(Saved entries)
BEGIN

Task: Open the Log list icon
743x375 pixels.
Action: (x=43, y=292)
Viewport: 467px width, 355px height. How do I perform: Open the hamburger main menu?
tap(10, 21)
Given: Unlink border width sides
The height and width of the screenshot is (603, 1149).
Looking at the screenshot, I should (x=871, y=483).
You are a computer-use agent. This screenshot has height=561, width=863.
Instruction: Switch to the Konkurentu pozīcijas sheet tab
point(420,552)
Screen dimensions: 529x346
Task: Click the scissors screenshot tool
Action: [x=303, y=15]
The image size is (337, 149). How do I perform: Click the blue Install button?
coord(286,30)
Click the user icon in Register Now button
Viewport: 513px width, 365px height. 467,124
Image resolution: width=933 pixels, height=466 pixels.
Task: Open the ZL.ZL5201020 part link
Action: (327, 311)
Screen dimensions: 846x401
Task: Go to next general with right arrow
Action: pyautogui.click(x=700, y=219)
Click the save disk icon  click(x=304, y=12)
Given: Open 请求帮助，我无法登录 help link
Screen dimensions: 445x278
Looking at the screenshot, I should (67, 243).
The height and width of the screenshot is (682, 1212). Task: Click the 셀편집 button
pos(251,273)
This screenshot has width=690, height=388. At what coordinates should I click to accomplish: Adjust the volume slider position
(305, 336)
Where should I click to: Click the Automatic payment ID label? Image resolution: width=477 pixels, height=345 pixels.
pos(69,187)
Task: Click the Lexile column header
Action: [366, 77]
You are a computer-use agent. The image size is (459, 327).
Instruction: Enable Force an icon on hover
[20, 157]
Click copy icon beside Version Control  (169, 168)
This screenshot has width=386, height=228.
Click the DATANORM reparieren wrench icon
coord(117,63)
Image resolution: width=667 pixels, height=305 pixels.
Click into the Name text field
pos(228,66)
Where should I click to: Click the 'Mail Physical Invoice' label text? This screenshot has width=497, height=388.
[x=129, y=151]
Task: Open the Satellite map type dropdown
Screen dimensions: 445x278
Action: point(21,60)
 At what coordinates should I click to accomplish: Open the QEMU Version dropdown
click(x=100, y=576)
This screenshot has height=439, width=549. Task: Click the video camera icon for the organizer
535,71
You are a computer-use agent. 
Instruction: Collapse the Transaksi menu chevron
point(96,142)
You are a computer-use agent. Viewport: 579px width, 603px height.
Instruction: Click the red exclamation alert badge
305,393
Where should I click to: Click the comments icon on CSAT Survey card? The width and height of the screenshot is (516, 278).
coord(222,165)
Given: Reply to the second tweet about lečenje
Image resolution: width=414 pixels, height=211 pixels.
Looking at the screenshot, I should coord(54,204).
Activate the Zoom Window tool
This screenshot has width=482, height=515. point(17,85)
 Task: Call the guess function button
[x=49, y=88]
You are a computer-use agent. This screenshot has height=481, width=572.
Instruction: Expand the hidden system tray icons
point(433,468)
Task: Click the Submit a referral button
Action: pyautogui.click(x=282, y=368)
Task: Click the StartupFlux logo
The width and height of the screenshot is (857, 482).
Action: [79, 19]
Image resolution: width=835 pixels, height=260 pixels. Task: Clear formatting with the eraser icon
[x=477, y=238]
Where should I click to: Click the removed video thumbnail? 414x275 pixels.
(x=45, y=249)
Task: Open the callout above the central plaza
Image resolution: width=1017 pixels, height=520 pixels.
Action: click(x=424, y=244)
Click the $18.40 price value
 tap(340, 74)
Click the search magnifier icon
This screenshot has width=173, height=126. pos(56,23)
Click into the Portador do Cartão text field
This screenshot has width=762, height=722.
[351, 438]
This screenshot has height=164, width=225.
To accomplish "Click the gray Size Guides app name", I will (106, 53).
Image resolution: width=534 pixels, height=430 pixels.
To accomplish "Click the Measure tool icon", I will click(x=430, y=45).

END

_WHAT YOU HAVE TO DO:_ Exact retyping of every entry is required.

_RESULT:_
Task: Open the Log list icon
743x375 pixels.
Action: (x=43, y=292)
Viewport: 467px width, 355px height. How do I perform: Open the hamburger main menu?
tap(10, 21)
Given: Unlink border width sides
The height and width of the screenshot is (603, 1149).
Looking at the screenshot, I should (x=871, y=483).
You are a computer-use agent. This screenshot has height=561, width=863.
Instruction: Switch to the Konkurentu pozīcijas sheet tab
point(420,552)
Screen dimensions: 529x346
Task: Click the scissors screenshot tool
Action: [x=303, y=15]
The image size is (337, 149). How do I perform: Click the blue Install button?
coord(286,30)
Click the user icon in Register Now button
Viewport: 513px width, 365px height. 467,124
Image resolution: width=933 pixels, height=466 pixels.
Task: Open the ZL.ZL5201020 part link
Action: (327, 311)
Screen dimensions: 846x401
Task: Go to next general with right arrow
Action: pyautogui.click(x=700, y=219)
Click the save disk icon  click(x=304, y=12)
Given: Open 请求帮助，我无法登录 help link
Screen dimensions: 445x278
Looking at the screenshot, I should (67, 243).
The height and width of the screenshot is (682, 1212). Task: Click the 셀편집 button
pos(251,273)
This screenshot has width=690, height=388. At what coordinates should I click to accomplish: Adjust the volume slider position
(305, 336)
Where should I click to: Click the Automatic payment ID label? Image resolution: width=477 pixels, height=345 pixels.
pos(69,187)
Task: Click the Lexile column header
Action: [366, 77]
You are a computer-use agent. The image size is (459, 327).
Instruction: Enable Force an icon on hover
[20, 157]
Click copy icon beside Version Control  (169, 168)
This screenshot has width=386, height=228.
Click the DATANORM reparieren wrench icon
coord(117,63)
Image resolution: width=667 pixels, height=305 pixels.
Click into the Name text field
pos(228,66)
Where should I click to: Click the 'Mail Physical Invoice' label text? This screenshot has width=497, height=388.
[x=129, y=151]
Task: Open the Satellite map type dropdown
Screen dimensions: 445x278
Action: point(21,60)
 At what coordinates should I click to accomplish: Open the QEMU Version dropdown
click(x=100, y=576)
This screenshot has height=439, width=549. Task: Click the video camera icon for the organizer
535,71
You are a computer-use agent. 
Instruction: Collapse the Transaksi menu chevron
point(96,142)
You are a computer-use agent. Viewport: 579px width, 603px height.
Instruction: Click the red exclamation alert badge
305,393
Where should I click to: Click the comments icon on CSAT Survey card? The width and height of the screenshot is (516, 278).
coord(222,165)
Given: Reply to the second tweet about lečenje
Image resolution: width=414 pixels, height=211 pixels.
Looking at the screenshot, I should coord(54,204).
Activate the Zoom Window tool
This screenshot has width=482, height=515. point(17,85)
 Task: Call the guess function button
[x=49, y=88]
You are a computer-use agent. This screenshot has height=481, width=572.
Instruction: Expand the hidden system tray icons
point(433,468)
Task: Click the Submit a referral button
Action: pyautogui.click(x=282, y=368)
Task: Click the StartupFlux logo
The width and height of the screenshot is (857, 482).
Action: [79, 19]
Image resolution: width=835 pixels, height=260 pixels. Task: Clear formatting with the eraser icon
[x=477, y=238]
Where should I click to: Click the removed video thumbnail? 414x275 pixels.
(x=45, y=249)
Task: Open the callout above the central plaza
Image resolution: width=1017 pixels, height=520 pixels.
Action: click(x=424, y=244)
Click the $18.40 price value
 tap(340, 74)
Click the search magnifier icon
This screenshot has width=173, height=126. pos(56,23)
Click into the Portador do Cartão text field
This screenshot has width=762, height=722.
[351, 438]
This screenshot has height=164, width=225.
To accomplish "Click the gray Size Guides app name", I will (106, 53).
Image resolution: width=534 pixels, height=430 pixels.
To accomplish "Click the Measure tool icon", I will click(x=430, y=45).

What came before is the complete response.